今年7月、石川県富来町内の景勝地「ヤセの断崖」から約55m下の海岸に乗用車が転落し、女性1人が死亡した事件について、石川県警は15日、重傷を負いつつも一命を取り留めた71歳の男性が事故発生以前に女性を殺害し、心中を図ったものとして殺人容疑で逮捕した。男は容疑を大筋で認めている。
石川県警・羽咋署によると、問題の事件は7月5日の午前11時35分ごろに発生している。富来町笹波地付近にある景勝地「ヤセの断崖」から乗用車が転落し、約55m下の海岸で大破しているとの通報が寄せられた。
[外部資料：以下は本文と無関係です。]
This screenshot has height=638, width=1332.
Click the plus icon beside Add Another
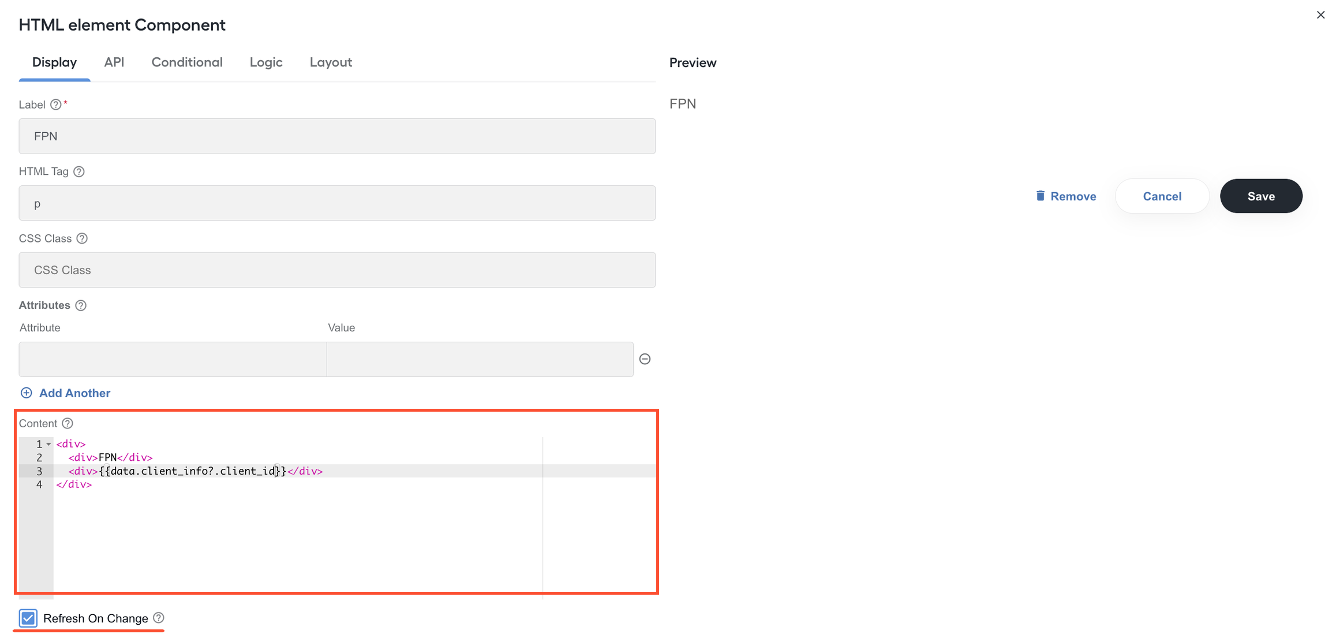pos(27,393)
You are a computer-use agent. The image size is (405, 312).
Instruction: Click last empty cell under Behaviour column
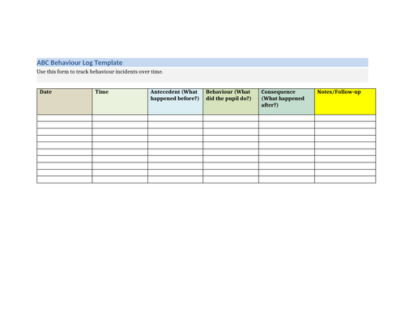[231, 179]
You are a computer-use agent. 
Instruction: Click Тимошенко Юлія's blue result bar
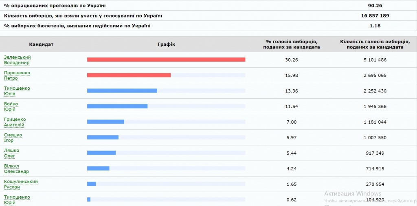[122, 91]
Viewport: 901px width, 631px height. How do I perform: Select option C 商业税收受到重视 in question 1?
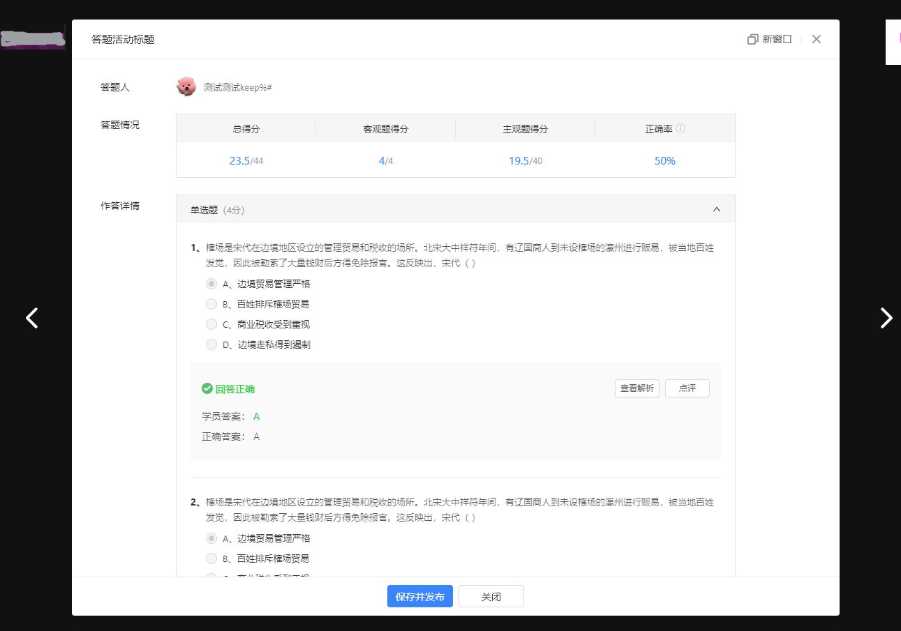(x=211, y=324)

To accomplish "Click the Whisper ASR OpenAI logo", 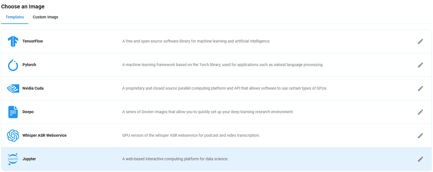I will click(13, 136).
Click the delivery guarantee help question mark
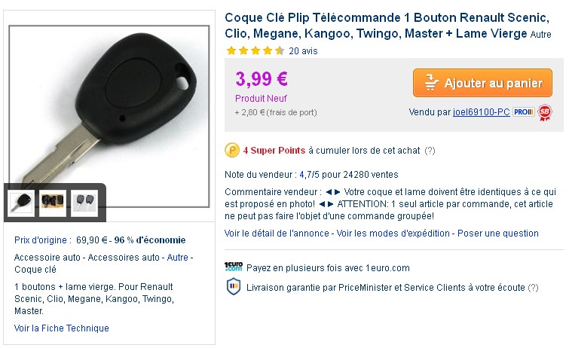The width and height of the screenshot is (569, 348). click(x=533, y=287)
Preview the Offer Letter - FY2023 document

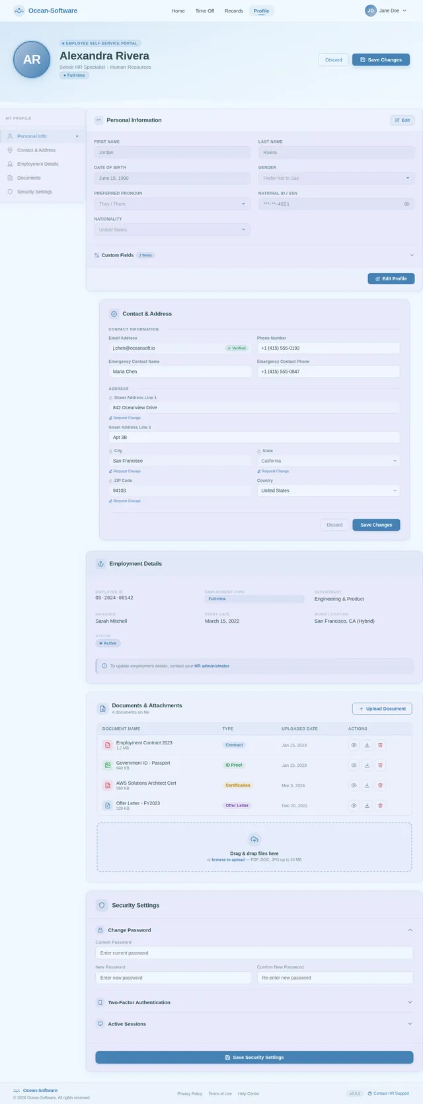pyautogui.click(x=354, y=806)
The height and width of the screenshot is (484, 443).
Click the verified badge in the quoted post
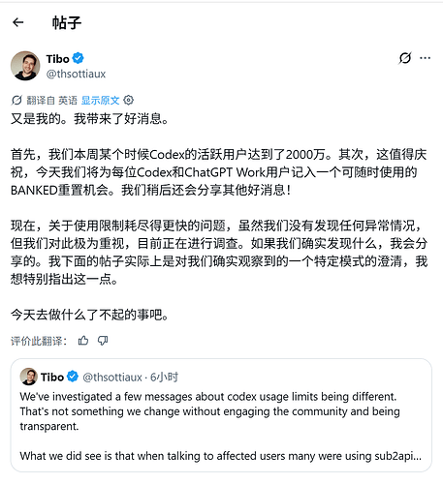pyautogui.click(x=73, y=377)
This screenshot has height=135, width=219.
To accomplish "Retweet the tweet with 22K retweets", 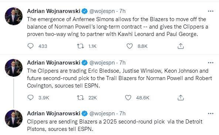I will [80, 98].
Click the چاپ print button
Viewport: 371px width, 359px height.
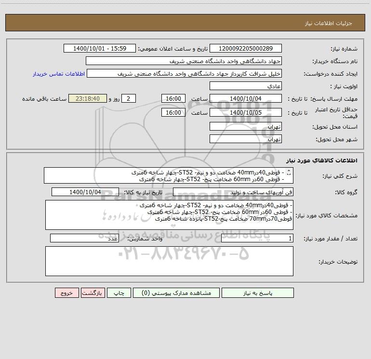click(x=119, y=293)
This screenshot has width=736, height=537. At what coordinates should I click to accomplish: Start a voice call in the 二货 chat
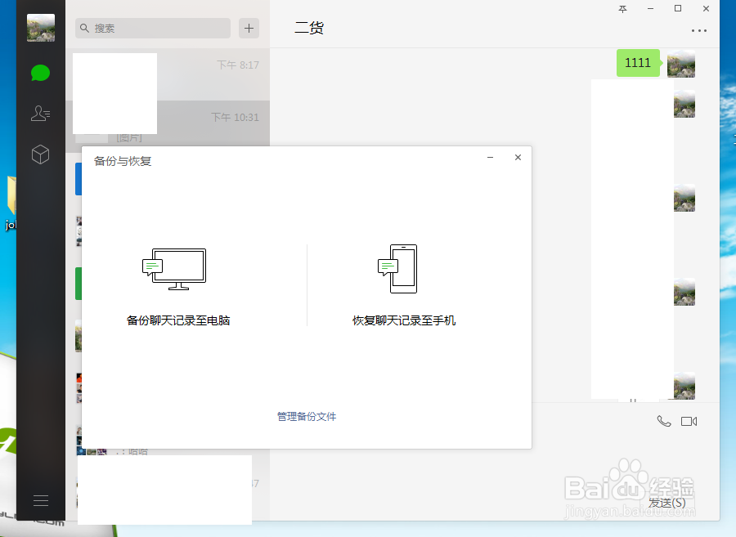click(664, 421)

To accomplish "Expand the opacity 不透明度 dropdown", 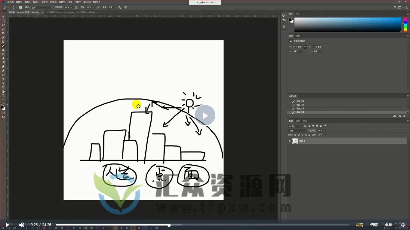I will point(324,130).
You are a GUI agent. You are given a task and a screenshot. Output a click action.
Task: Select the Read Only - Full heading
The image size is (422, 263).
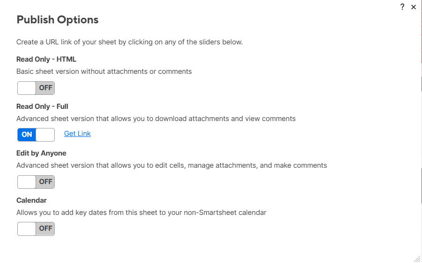tap(42, 106)
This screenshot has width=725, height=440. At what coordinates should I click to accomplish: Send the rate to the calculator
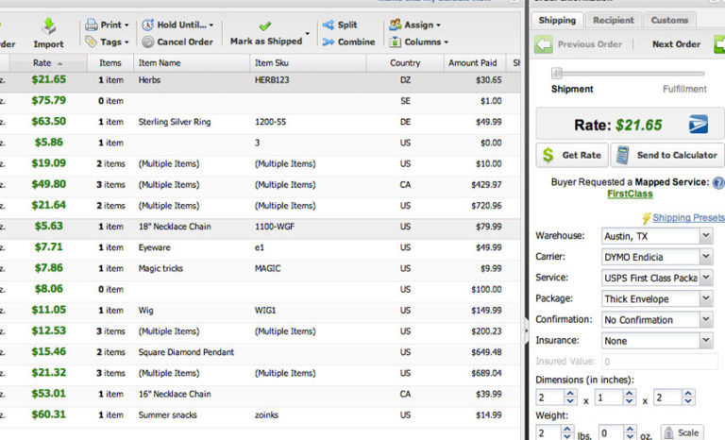[667, 155]
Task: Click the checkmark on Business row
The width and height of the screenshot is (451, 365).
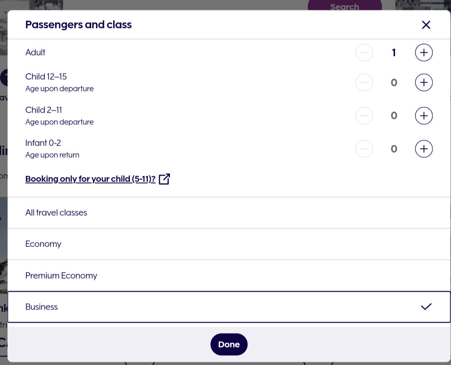Action: tap(426, 307)
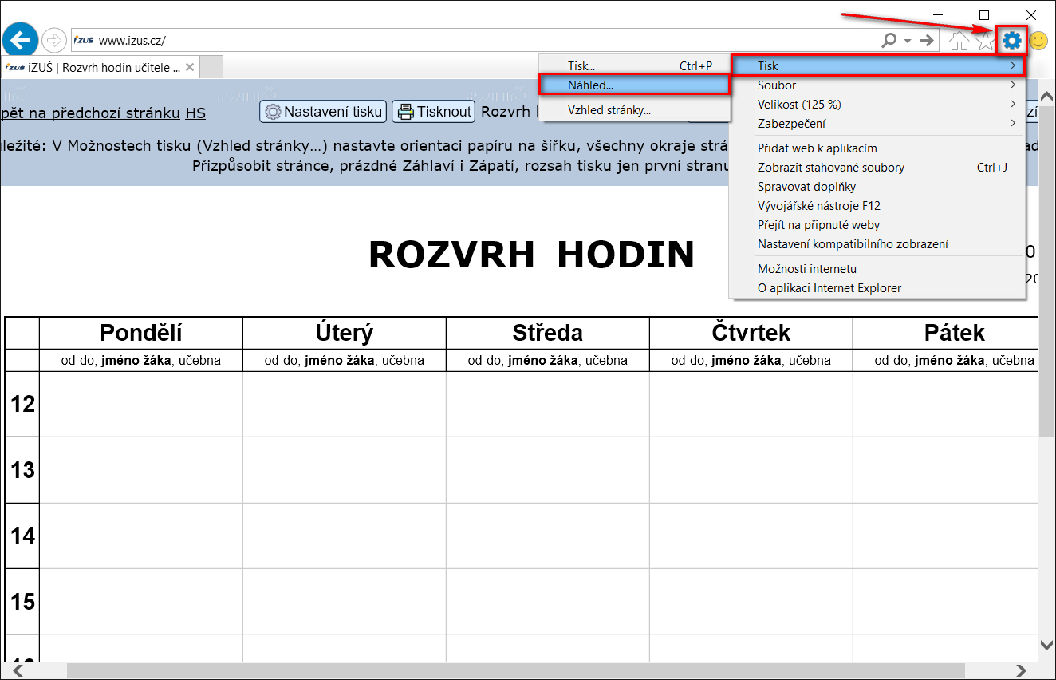Go to Home page icon
The width and height of the screenshot is (1056, 680).
tap(959, 41)
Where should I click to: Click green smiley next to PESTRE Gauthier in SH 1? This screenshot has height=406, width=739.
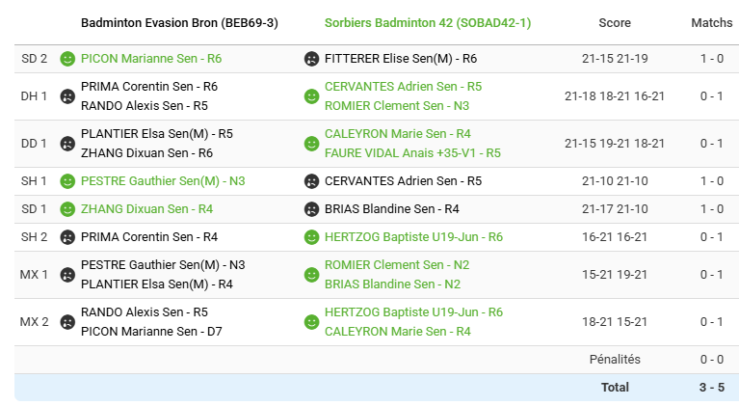67,181

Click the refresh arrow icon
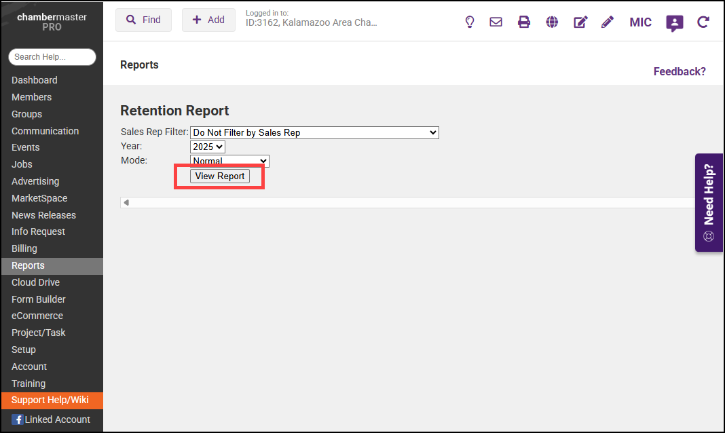703,22
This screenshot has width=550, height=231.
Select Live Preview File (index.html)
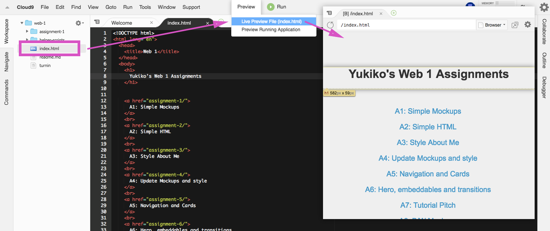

地上からは現場に近づけないため、同署員が海上から接近。車外に倒れている67歳の女性と、車内に取り残されたままになっていた71歳の男を発見したが、女性は発見当時すでに死亡。男性は救出されものの、全身を強打する重傷を負っていた。
その後の調べで、この2人は福岡県福岡市早良区内から同所を訪れていたことが判明。女性の死因は転落によるものではなく、首を刃物で切りつけられたことによるものと判明した。この点を男に追及したところ、男は「事故前夜(7月4日夜)に殺害した」と自供。その後に無理心中を図ろうとしていたことがわかった。
だが、クルマを転落させた際、男はシートベルトを着用しており、皮肉にもこれによって車外放出を免れるばかりか、致命傷に至る負傷もしなかった。崖から飛び降りたのは7月5日未明とみられているが、少なくとも約10時間は壊れたクルマの中にいたようだ。